北海道知床国立公園では、2024年4月~2026年3月の2年間にわたって「知床国立公園60周年・世界遺産20周年記念事業」が実施される。知床国立公園は1964年に日本で22番目の国立公園に指定。また、2005年7月に世界遺産リストに記載された。

この事業は、環境省、林野庁、北海道、斜里町、羅臼町が、国立公園オフィシャルパートナーとして両町と包括連携協定を結ぶゴールドウィンおよびスノーピークと連携して行う。

周年事業を通じて、知床の普遍的な価値を再認識し、その保全を進めるとともに、良質な自然体験を創出してくほか、持続可能な観光を実現していくためのルールやリスク管理などを広く発信していく。環境省釧路自然環境事務所所長の岡野隆宏氏は「知床は地域の人たちによって守られてきた。この事業を通じて、国立公園利用者を含めて日本全国で守っていく意識を高めていく」と周年事業の意義を説明した。

具体的には、知床を訪れる旅行者に対して、「自然環境への配慮」「ヒグマに対する注意」「地域の生活・文化への配慮」の3つの柱からなる「知床半島中央部地区利用の心得」を事前に周知する取り組みを進める。特に、ヒグマに対する注意では、「餌を与える」「著しい接近」「つきまとい」は、自然公園法違反となり、罰金の対象になることを伝えていく。

周年事業では、今年6月1日にゆめホール知床・文化ホールで「国立公園指定60周年記念シンポジウム」を開催。9月14日と15日には、「SIRETOKO Adevneture Festival」として、斜里町の「知床自然センター」でゴールドウィンがアウトドアイベントを行い、羅臼町の「羅臼オートキャンプ場」ではスノーピークがキャンプイベントを開催。2日間のイベントでは、相互に往来できるようにする。

2021年10月に、ゴールドウィンは斜里町と、スノーピークと羅臼町とそれぞれ「地域活性化に関する包括連携協定」を締結している。

このほか、2年間にわたって、斜里町、羅臼町に加えて札幌市でもさまざまな関連イベントが企画されているほか、2025年4月に開幕する大阪・関西万博でも自然遺産地域としてのメッセージを世界に発信していく。

知床は人生観が変わる場所

周年事業の開始に合わせて実施されたメディア向けフォーラムでは、関係者によるトークショーも行われた。羅臼町の湊屋稔町長は「知床は自然環境が厳しい場所だが、人生観が変わる場所でもある。その瞬間を感じてほしい。また、地域の人たちの話に耳を傾けて、知床の環境を学んでほしい」と呼びかけた。

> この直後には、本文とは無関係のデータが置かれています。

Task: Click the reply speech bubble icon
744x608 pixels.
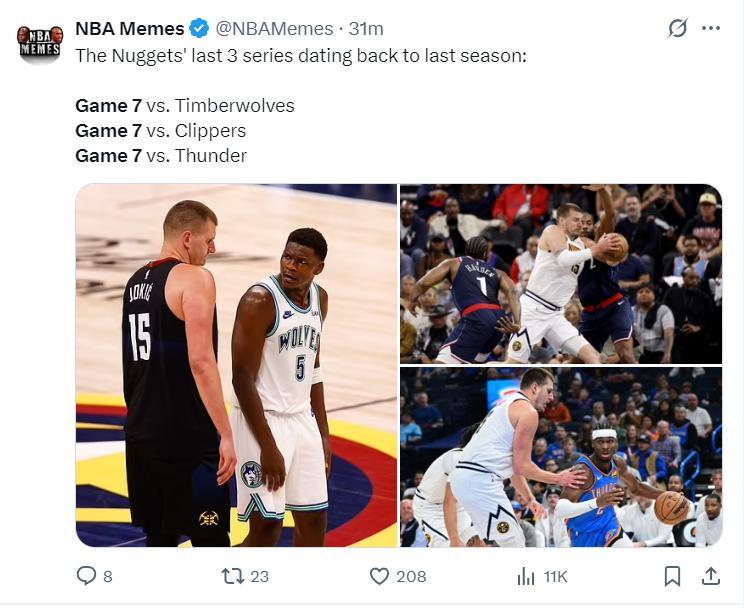Action: (x=87, y=576)
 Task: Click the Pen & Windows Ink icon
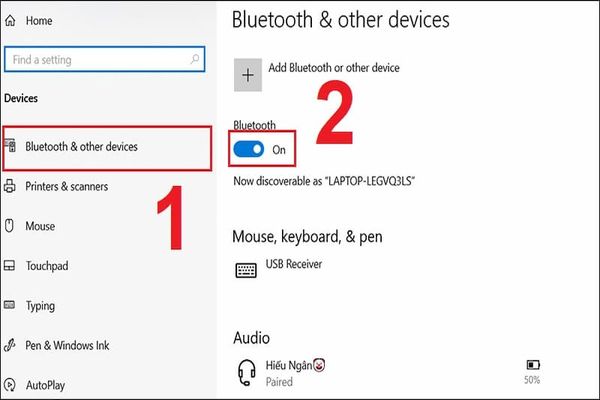pos(9,346)
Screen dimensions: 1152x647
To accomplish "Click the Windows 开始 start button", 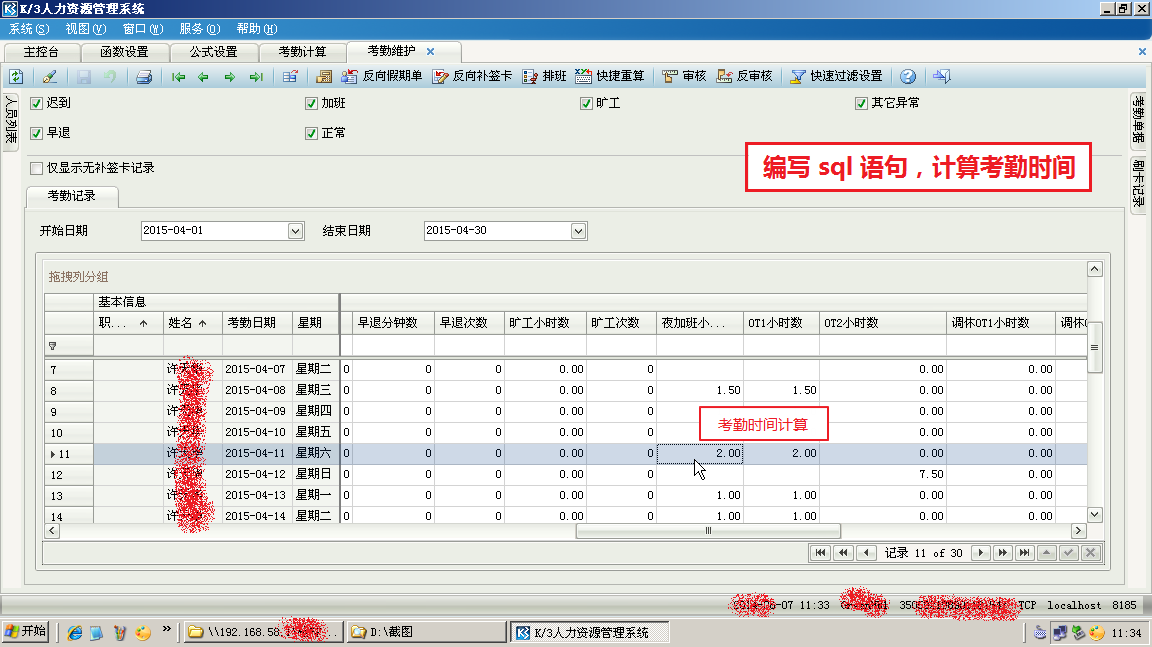I will pos(26,632).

斜里町の山内浩彰町長は、「みどりと人間の調和を求めて」を斜里町のまちづくりの考え方として紹介。「知床は自然からさまざまな恩恵を受けている。国立公園60周年、世界遺産20周年で培ってきたものを多くの人と共有していきたい」と意欲を示した。

アウトドアブランド「ノースフェイス」を展開するゴールドウィンの渡辺貴生社長は、地域の人との交流で新たな学びを得ることがアウトドアの意義としたうえで、「自然は美しいものだが、厳しいものでもある。自然に入る時、その地域に暮らしている人たちのことを思う謙虚さが大切」と強調した。

全国でキャンプフィールドを展開し、「野遊び」を提唱するスノーピークの山井太社長は、「デジタル時代のなかで、究極のリアル体験をすることがアウトドアの意義だろう。子供たちを中心にアウトドアの人口を増やしていく必要がある」との考えを述べた。